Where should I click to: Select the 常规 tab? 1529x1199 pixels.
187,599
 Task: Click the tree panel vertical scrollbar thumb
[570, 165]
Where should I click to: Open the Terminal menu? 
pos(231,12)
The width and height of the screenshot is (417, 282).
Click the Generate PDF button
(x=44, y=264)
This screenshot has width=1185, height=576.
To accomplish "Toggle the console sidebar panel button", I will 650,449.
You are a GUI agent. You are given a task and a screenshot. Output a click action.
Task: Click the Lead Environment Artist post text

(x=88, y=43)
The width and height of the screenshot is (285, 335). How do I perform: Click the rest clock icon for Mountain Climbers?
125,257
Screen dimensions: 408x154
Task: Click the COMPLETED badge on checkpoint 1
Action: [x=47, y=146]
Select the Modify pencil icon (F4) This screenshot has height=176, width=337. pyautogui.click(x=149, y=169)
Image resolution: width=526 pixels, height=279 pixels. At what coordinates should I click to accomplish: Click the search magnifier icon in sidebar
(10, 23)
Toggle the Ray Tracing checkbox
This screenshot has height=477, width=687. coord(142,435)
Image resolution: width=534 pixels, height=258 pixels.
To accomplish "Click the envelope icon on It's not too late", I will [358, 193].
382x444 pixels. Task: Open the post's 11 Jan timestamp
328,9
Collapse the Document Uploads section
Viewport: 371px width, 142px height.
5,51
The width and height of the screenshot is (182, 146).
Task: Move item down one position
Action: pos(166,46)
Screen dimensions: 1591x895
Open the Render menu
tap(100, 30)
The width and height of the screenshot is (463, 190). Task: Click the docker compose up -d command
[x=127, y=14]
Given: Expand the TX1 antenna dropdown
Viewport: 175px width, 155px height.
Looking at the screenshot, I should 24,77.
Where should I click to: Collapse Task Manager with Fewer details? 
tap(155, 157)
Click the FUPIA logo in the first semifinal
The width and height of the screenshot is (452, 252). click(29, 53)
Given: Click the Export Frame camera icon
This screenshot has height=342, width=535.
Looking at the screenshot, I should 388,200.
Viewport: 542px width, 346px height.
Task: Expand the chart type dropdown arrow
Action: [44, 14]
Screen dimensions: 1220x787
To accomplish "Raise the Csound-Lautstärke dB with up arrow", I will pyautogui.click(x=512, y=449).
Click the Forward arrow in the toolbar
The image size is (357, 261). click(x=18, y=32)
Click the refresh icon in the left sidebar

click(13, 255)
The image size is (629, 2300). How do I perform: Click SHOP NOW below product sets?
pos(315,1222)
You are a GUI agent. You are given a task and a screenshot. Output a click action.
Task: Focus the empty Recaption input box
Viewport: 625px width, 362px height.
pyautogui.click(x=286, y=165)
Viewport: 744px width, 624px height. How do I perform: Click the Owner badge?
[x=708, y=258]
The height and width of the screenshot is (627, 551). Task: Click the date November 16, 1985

***

## The problem
All records above are to be printed exactly, with nothing omitted.

## Exercise answer
Where should I click to: Select the 常规 tab? 1529x1199 pixels.
187,599
 Task: Click the tree panel vertical scrollbar thumb
[570, 165]
Where should I click to: Open the Terminal menu? 
pos(231,12)
The width and height of the screenshot is (417, 282).
Click the Generate PDF button
(x=44, y=264)
This screenshot has width=1185, height=576.
To accomplish "Toggle the console sidebar panel button", I will 650,449.
You are a GUI agent. You are given a task and a screenshot. Output a click action.
Task: Click the Lead Environment Artist post text

(x=88, y=43)
The width and height of the screenshot is (285, 335). How do I perform: Click the rest clock icon for Mountain Climbers?
125,257
Screen dimensions: 408x154
Task: Click the COMPLETED badge on checkpoint 1
Action: [x=47, y=146]
Select the Modify pencil icon (F4) This screenshot has height=176, width=337. pyautogui.click(x=149, y=169)
Image resolution: width=526 pixels, height=279 pixels. At what coordinates should I click to accomplish: Click the search magnifier icon in sidebar
(10, 23)
Toggle the Ray Tracing checkbox
This screenshot has height=477, width=687. coord(142,435)
Image resolution: width=534 pixels, height=258 pixels.
To accomplish "Click the envelope icon on It's not too late", I will [358, 193].
382x444 pixels. Task: Open the post's 11 Jan timestamp
328,9
Collapse the Document Uploads section
Viewport: 371px width, 142px height.
5,51
The width and height of the screenshot is (182, 146).
Task: Move item down one position
Action: pos(166,46)
Screen dimensions: 1591x895
Open the Render menu
tap(100, 30)
The width and height of the screenshot is (463, 190). Task: Click the docker compose up -d command
[x=127, y=14]
Given: Expand the TX1 antenna dropdown
Viewport: 175px width, 155px height.
Looking at the screenshot, I should 24,77.
Where should I click to: Collapse Task Manager with Fewer details? 
tap(155, 157)
Click the FUPIA logo in the first semifinal
The width and height of the screenshot is (452, 252). click(29, 53)
Given: Click the Export Frame camera icon
This screenshot has height=342, width=535.
Looking at the screenshot, I should 388,200.
Viewport: 542px width, 346px height.
Task: Expand the chart type dropdown arrow
Action: [44, 14]
Screen dimensions: 1220x787
To accomplish "Raise the Csound-Lautstärke dB with up arrow", I will pyautogui.click(x=512, y=449).
Click the Forward arrow in the toolbar
The image size is (357, 261). click(x=18, y=32)
Click the refresh icon in the left sidebar

click(13, 255)
The image size is (629, 2300). How do I perform: Click SHOP NOW below product sets?
pos(315,1222)
You are a GUI agent. You are given a task and a screenshot. Output a click action.
Task: Focus the empty Recaption input box
Viewport: 625px width, 362px height.
pyautogui.click(x=286, y=165)
Viewport: 744px width, 624px height. How do I perform: Click the Owner badge?
[x=708, y=258]
The height and width of the screenshot is (627, 551). Task: Click the date November 16, 1985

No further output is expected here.